What can industrial enterprises do to optimise their energy costs in order to remain competitive – also in regard to the the international markets? The electricity price plays a crucial role in the industrial energy mix. According to Statista, electricity prices have risen continuously. Despite the exceptions in the Renewable Energy Sources Act (RESA), such as the special compensation scheme, industrial enterprises in Germany pay the highest prices in a European comparison. And many companies expect electricity prices to continue to rise due to the phase-out of coal.
The continuous operational optimisation approach is one way to optimise energy costs in the company and to actively manage one’s own energy system holistically.
Save up to 20% on energy costs
Projects (see also Seven2one projects) have demonstrated that optimisation can enable companies to save up to 20% in energy costs. A calculation example: In its various work processes, a production company consumes 7 GWh of electricity per year. Continuous optimisation could allow the production company to save energy costs of up to 224,000 euros annually.
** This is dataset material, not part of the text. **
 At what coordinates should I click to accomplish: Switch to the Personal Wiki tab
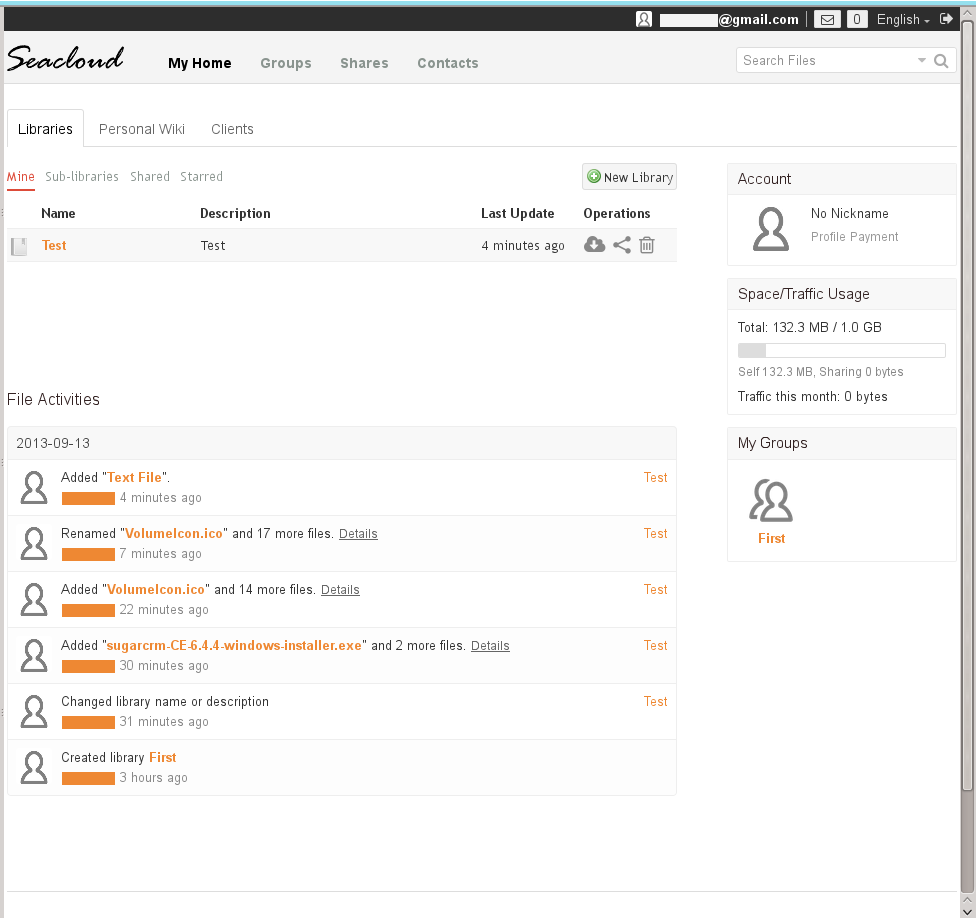[141, 129]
The following applies: the more complex the energy system, the more potential there is for optimisation. Energy storage options, variable prices and flexible consumers are some of the factors that can increase the complexity of an energy system. With each variable, the number of input parameters, the volume of data to be processed and the dependencies increase. And it is precisely in the interdependencies that you find the potential for optimisation that needs to be explored in a complex energy system.
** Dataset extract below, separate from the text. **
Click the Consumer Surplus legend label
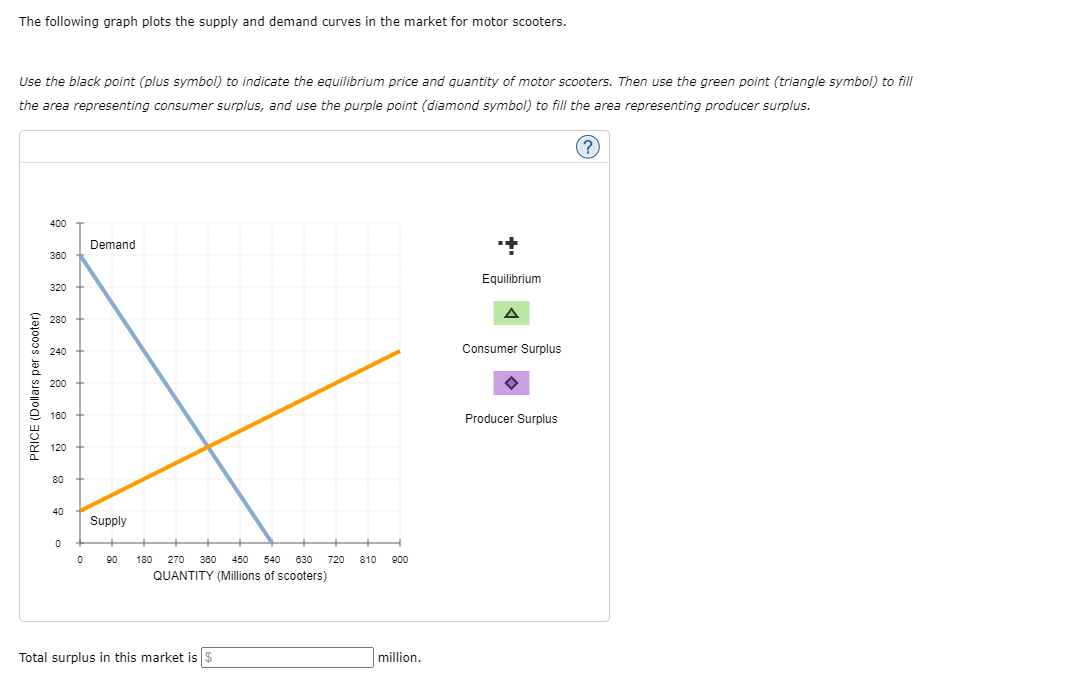The image size is (1090, 694). coord(511,349)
What is continuous operational optimisation?
Until now, companies have used operational optimisation to operate their power plants in such a way that they cover their energy needs at the lowest possible cost. This means that the aim was to determine an optimal schedule based on minimal operating costs, taking into account framework conditions such as startup and shutdown ramps, scheduled maintenance windows and so on.
Continuous operational optimisation also increases the potential for optimisation during operation. Consumers, generators and energy storage systems are included in the optimisation and their flexibility potential is taken into consideration. If the conditions change, such as due to a change in heating or cooling demand or plant failure, a new optimal schedule is calculated for the current conditions. This means that continuous operational optimisation is an optimisation of the entire energy system – across generators, energy storage units and consumers as well as all sectors and sources of energy.
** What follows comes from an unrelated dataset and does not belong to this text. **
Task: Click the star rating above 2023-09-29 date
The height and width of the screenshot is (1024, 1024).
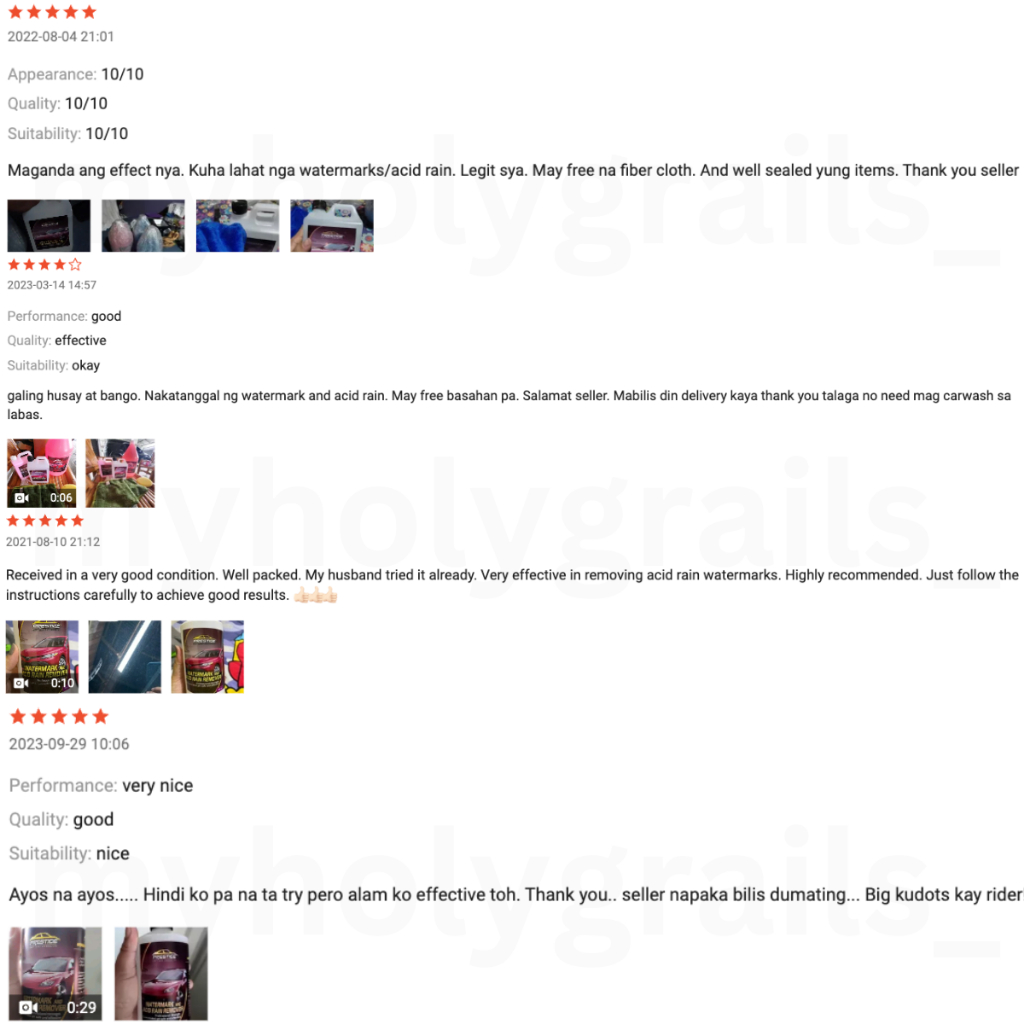Action: tap(59, 716)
Dovetailing energy generation, consumption and storage – optimising energy costs
In concrete terms, this means continuous operational optimisation dovetails with energy generation, consumption and energy storage in industrial energy management – from data capture to optimisation and schedule preparation to plant and system control. Current information from meters and component sensors is recorded underground and combined with additional information such as weather data and prices. The software then determines optimal schedules for the current framework conditions, while continuous operational optimisation incorporates the volatility of the framework conditions and provides the necessary specifications for the use of all components of the energy system. (See also the blog post entitled Conventional versus forecast-based energy management)
In addition to optimising energy costs, other goals can also be implemented.
With continuous operational optimisation, industrial enterprises can also manage their energy system according to other goals. These goals can include reducing CO2 emissions or ensuring that the supply of energy remains reliable. The companies have all the information they need for purposes such as responding in the event of unavailability and adapting the system to new conditions on an ad-hoc basis.